Chapter 7, Ad Hoc Analytics, focuses on how you can use Athena to quickly get to know your data, look for patterns, find outliers, and generally surface insights that will help you get the most from your data.

Chapter 8, Querying Unstructured and Semi-Structured Data, shows how Amazon Athena combines a traditional query engine, and its requirement for an upfront schema, with extensions that allow it to handle data that contains varying or no schema.

Chapter 9, Serverless ETL Pipelines, continue with the theme of controlling chaos by using automation to normalize newly arrived data through a process known as extract, transform, load (ETL).

Chapter 10, Building Applications with Amazon Athena, tells you what to do when integrating Amazon Athena into your applications. How will the application make Athena calls? How should credentials be stored? Should you use JDBC, ODBC, or Athena's SDK? What are the best practices on setting up connectivity between your application and Athena and the security considerations? Lastly, what is the best way for me to store my data on S3 to optimize speed and cost? This chapter will answer all these questions and give examples – including working code – to get you started integrating with Athena fast, easily, and in a secure way.

Chapter 11, Operational Excellence – Maintenance, Optimization, and Troubleshooting, focuses on operational excellence by looking at what could go wrong when using Athena in a production environment. We'll learn how to monitor and alert KPI breaches – such as queue dwell times – using CloudWatch metrics so you can avoid surprises. You'll also see how to optimize your data and queries to avoid problems before they happen. We'll then look at how the layout of data stored in S3 can have a significant impact on both cost and performance. Lastly, we will look at the most common reasons for query failure and review tips to help diagnose and correct failing queries.

Chapter 12, Athena Query Federation, is all about getting the most out of Amazon Athena by using Athena's Query Federation capabilities to expand beyond queries over data in S3. We will illustrate how Query Federation allows you to combine data from multiple sources (for example, S3 and Elasticsearch) to provide a single source of truth for your queries. Then we will peel back the hood and explain how Amazon Athena uses AWS Lambda to run customizable connectors. We will even write our own connector in order to show you how easy it is to customize Athena with your own code.

Chapter 13, Athena UDFs and ML, continues the theme of enhancing Amazon Athena with our own functionality by adding our own user-defined functions and machine learning models.
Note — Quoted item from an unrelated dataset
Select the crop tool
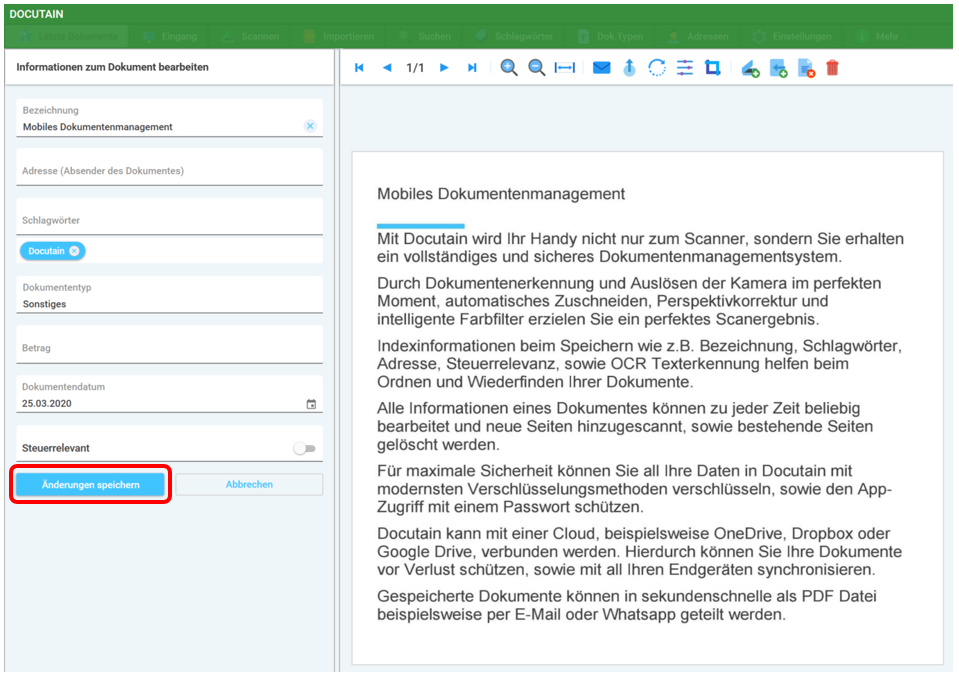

These capabilities allow us to do everything from applying ML inference to identify suspicious records in our dataset to converting port numbers in a VPC flow log to the common name for that port (for example, HTTP). In all of these examples, we add our own logic to Athena's row-level processing without the need to run any servers of our own.

Chapter 14, Lake Formation – Advanced Topics, covers some of the advanced features that Lake Formation brings to the table, and explores various use cases that are enabled by these features.